给定文本
------------------------

为瓜拉和罗德里格斯一家主持葬礼的胡安·索萨(Juan Sosa)牧师说:“苏弗赛德社区将不再是原来的样子了。”

他所在的教区,圣约瑟夫天主教堂中的其他八个家庭也在这次美国历史上最致命的结构性坍塌中丧生。

倒塌的公寓原址。Photo by: Mapillary user “Microsoft” via wikimedia.org

这些家庭以及其他遇难者,包含了几十条生命和至少三代人。

501单元的卡塔罗西(Cattarrosi )家庭里住着摄影师格拉西拉(Graciela)、她7岁的女儿斯特拉(Stella)、她的父母格拉西拉(Graciela)和吉诺(Gino),以及刚从他们的祖国阿根廷来访的妹妹安德烈亚(Andrea)。

在304单元的贝拉斯克斯(Velasquez)家庭,包括60岁的安吉拉(Angela)和她67岁的丈夫胡里奥(Julio),他们经营一家男士精品店。他们的女儿特丽莎(Theresa)正从洛杉矶前来探望。

在同一层楼的还有311室的帕特尔(Patel)一家。42岁的维沙尔(Vishal)和他38岁的妻子巴芙娜(Bhavna)以及他们1岁的女儿艾莎妮(Aishani)。亲属们说巴芙娜已经怀孕四个月了。

而在7楼702和712单元,是在这栋楼里住了很多年的克莱曼(Kleiman)家庭。这个家的四位成员,南希·克莱斯·莱文(Nancy Kress Levin),她的两个儿子弗兰克(Frank)和杰伊·克莱曼(Jay Kleiman),以及弗兰克的妻子安娜·奥尔蒂斯(Ana Ortiz),于周四在佛罗里达州好莱坞的一个犹太教堂举行了追悼会。

在倒塌后的几个小时里,大批亲属聚集在废墟附近,他们受到惊吓,感到困惑和迷茫。他们互相诉说,建筑物不会随便倒塌,这怎么会发生呢?

一半的建筑物甚至还立在那里。

在家里,赫斯特和她的儿子汤米(Tommy,也是她侄女露西娅的教父)盯着看电视上闪现的大楼图像,寻找那套能看到部分海景的八楼公寓的残骸。它已经消失了。

她仍希望能有奇迹发生,“我仍抱一丝希望,我弟弟和安娜以及姑娘们都能幸免于难。”

------------------------

来源信息
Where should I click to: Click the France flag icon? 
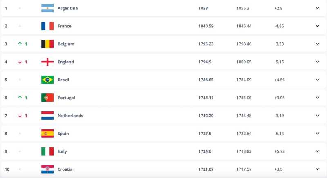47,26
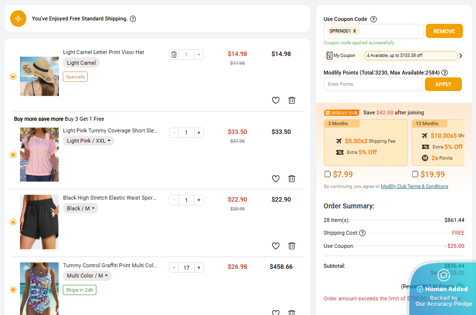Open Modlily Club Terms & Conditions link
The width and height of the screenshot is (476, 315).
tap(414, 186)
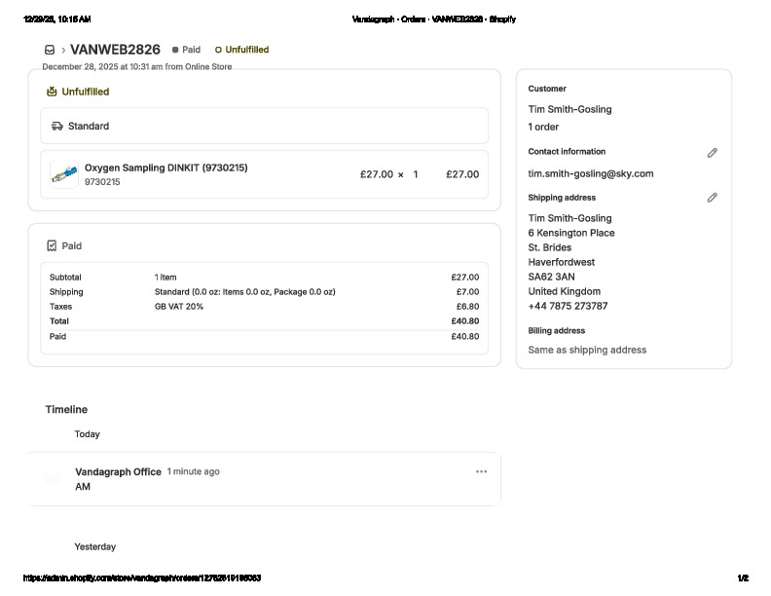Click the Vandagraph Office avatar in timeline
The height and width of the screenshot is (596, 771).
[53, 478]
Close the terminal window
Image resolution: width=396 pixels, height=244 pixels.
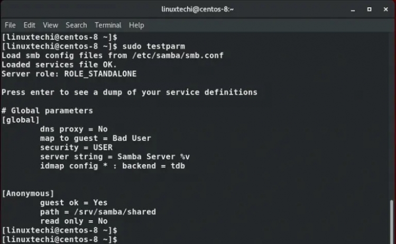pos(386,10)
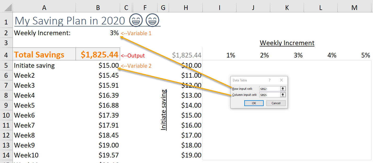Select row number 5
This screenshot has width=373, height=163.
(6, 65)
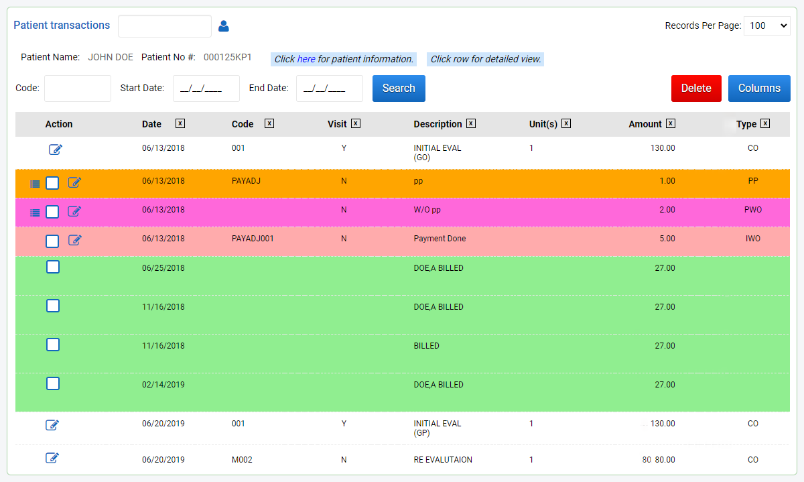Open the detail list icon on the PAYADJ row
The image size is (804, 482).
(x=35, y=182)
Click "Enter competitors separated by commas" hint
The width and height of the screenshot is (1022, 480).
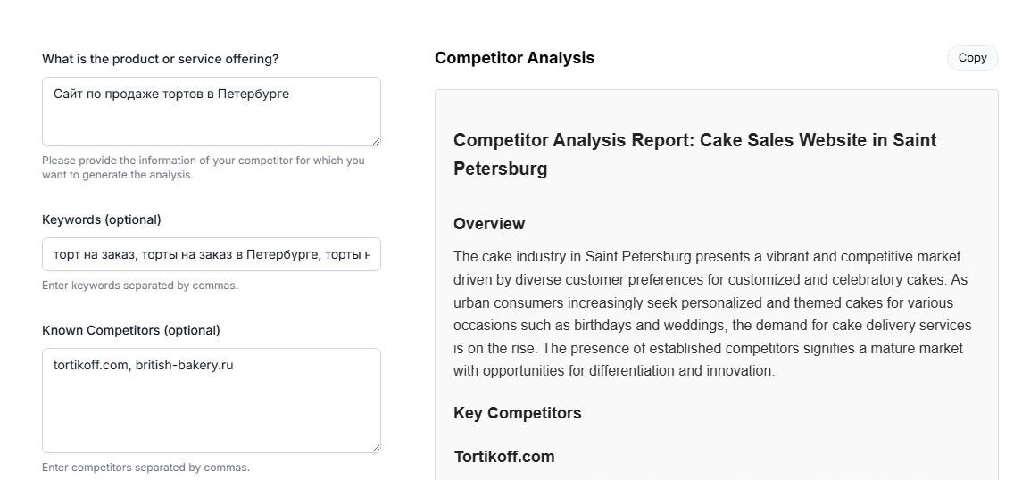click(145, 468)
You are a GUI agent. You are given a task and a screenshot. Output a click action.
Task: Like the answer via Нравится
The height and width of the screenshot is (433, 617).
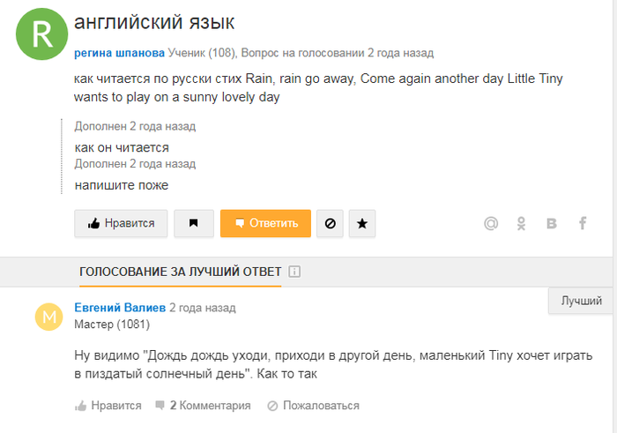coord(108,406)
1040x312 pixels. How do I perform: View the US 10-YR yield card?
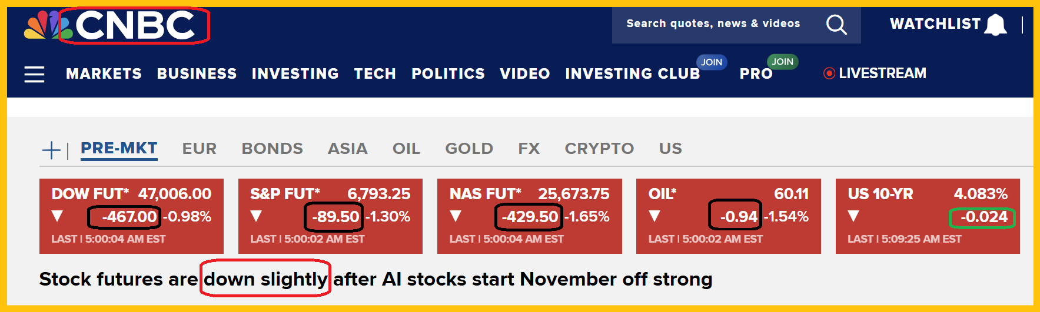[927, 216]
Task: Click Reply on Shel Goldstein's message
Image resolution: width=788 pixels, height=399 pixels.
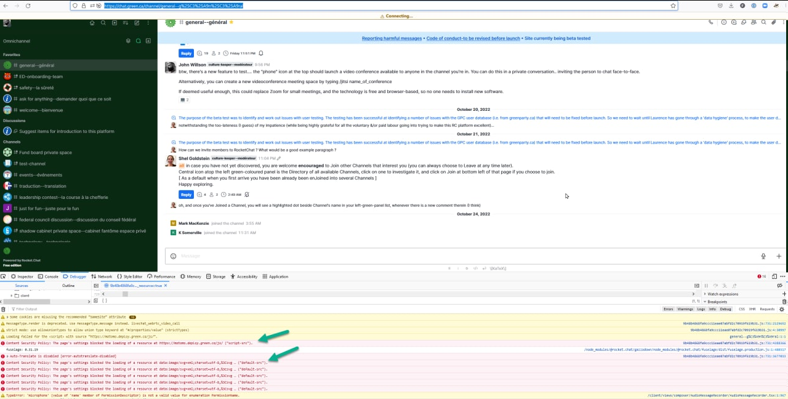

------------------------

练习要求
a. 根据这篇关于苏弗赛德公寓倒塌的报道,回答下列问题:
(i) 卡塔罗西一家住在几号单元?
(ii) 贝拉斯克斯夫妇经营的是什么店?
(iii) 克莱曼家庭的追悼会在什么地方举行?
b. 请照原文抄录这篇关于苏弗赛德公寓倒塌的报道中的一段:从含有“这些家庭以及其他遇难者,包含了几十条生命和至少三代人。”的语句开始,到“一半的建筑物甚至还立在那里。”结束。
c. 请接着这篇关于苏弗赛德公寓倒塌的报道继续往下写。
本练习用不到上面的数据。

书面作答
a.
(i) 501单元。
(ii) 一家男士精品店。
(iii) 佛罗里达州好莱坞的一个犹太教堂。

b.
这些家庭以及其他遇难者,包含了几十条生命和至少三代人。

501单元的卡塔罗西(Cattarrosi )家庭里住着摄影师格拉西拉(Graciela)、她7岁的女儿斯特拉(Stella)、她的父母格拉西拉(Graciela)和吉诺(Gino),以及刚从他们的祖国阿根廷来访的妹妹安德烈亚(Andrea)。

在304单元的贝拉斯克斯(Velasquez)家庭,包括60岁的安吉拉(Angela)和她67岁的丈夫胡里奥(Julio),他们经营一家男士精品店。他们的女儿特丽莎(Theresa)正从洛杉矶前来探望。

在同一层楼的还有311室的帕特尔(Patel)一家。42岁的维沙尔(Vishal)和他38岁的妻子巴芙娜(Bhavna)以及他们1岁的女儿艾莎妮(Aishani)。亲属们说巴芙娜已经怀孕四个月了。

而在7楼702和712单元,是在这栋楼里住了很多年的克莱曼(Kleiman)家庭。这个家的四位成员,南希·克莱斯·莱文(Nancy Kress Levin),她的两个儿子弗兰克(Frank)和杰伊·克莱曼(Jay Kleiman),以及弗兰克的妻子安娜·奥尔蒂斯(Ana Ortiz),于周四在佛罗里达州好莱坞的一个犹太教堂举行了追悼会。

在倒塌后的几个小时里,大批亲属聚集在废墟附近,他们受到惊吓,感到困惑和迷茫。他们互相诉说,建筑物不会随便倒塌,这怎么会发生呢?

一半的建筑物甚至还立在那里。

c.
与其他许多被倒塌消息惊醒的人一样,赫斯特和她的家人,包括她的丈夫汤姆(Tom)、她的儿子,加上她的另一个兄弟曼努埃尔(Manuel)和他的妻子洛拉(Lola),最终都去了团聚中心,该中心是亲属们寻求消息的生命线。她还记得那种焦虑的心情。

她说:“有一种你根本无法描述的绝望感。我们一直在等,一直在等,一直在等。但当时没有任何信息。最后只能回家等待。”

“我只是专注于确保自己从一开始就怀有希望,直到不知何时会来的最后那刻。”

有更多的人去了团聚中心,有更多的情况通报,迈阿密-戴德郡的市长丹妮拉·莱文·卡瓦(Daniella Levine Cava)通报了每天的死亡人数和不断扩大的悲剧规模。

几小时的等待变成了几天。

最终,家属们被护送到曾经高达13层的建筑残骸边。赫斯特看着一只搜救犬在一片区域停下来,开始吠叫。在那一刻,她想相信狗找到了她的弟弟和他的家人,他们在废墟下,但还活着。她当时并不知道他的尸体已经被找到了。

搜救一幕,来源:《迈阿密先锋报》视频截图

某些层面上,对小12岁的瓜拉来说,赫斯特是个母亲般的人物。她和哥哥曼努埃尔出生在古巴,后来来到迈阿密,他们的父亲是一名专业的回力球运动员。在难得的轻松一刻中,她将瓜拉描述为“令人讨厌的小弟弟”。

她说,瓜拉的童年满满的都是户外运动和竞技型越野自行车。

有一次,赫斯特在迈阿密的一条航道上乘船时碰到了她的弟弟。他就在那里,一边划皮划艇一边向她挥手。他是摇滚乐队Kiss的粉丝,也是迈阿密大学橄榄球飓风队的铁杆支持者,甚至教他的女儿们做 “U”的应援手势。

大约20年前,他在工作中遇到了他的妻子,这对夫妇于2008年在美属维尔京群岛的圣约翰岛结婚。在搬到尚普兰大厦之前,他们住在苏夫塞德的另一栋公寓里,在那里租住了大约4年。

赫斯特说:“家庭就是他的世界。”

瓜拉的妻子罗德里格斯在13岁时从古巴搬到迈阿密,在迈阿密戴德学院上学,几年后在佛罗里达国际大学任职,在那里她是一个研究生项目的职业顾问。她后来从该大学获得了工商管理的学士学位。她最后的职位是卓别林酒店和旅游管理学院的职业发展分析员。

她的妹妹迪格纳·罗德里格斯(Digna Rodriguez)说,罗德里格斯喜欢跳探戈和萨尔萨舞,每天都练习瑜伽和冥想。因为露西娅对花生过敏,罗德里格斯还曾致力于传播对食物过敏的认识,并成为一个激烈的医疗保健倡导者。

40岁的罗德里格斯说:“安娜莉非常开朗,是个外向的人。她非常有魅力,为她的女儿们而活。”

而她几乎也每天都与她的外甥女们谈天。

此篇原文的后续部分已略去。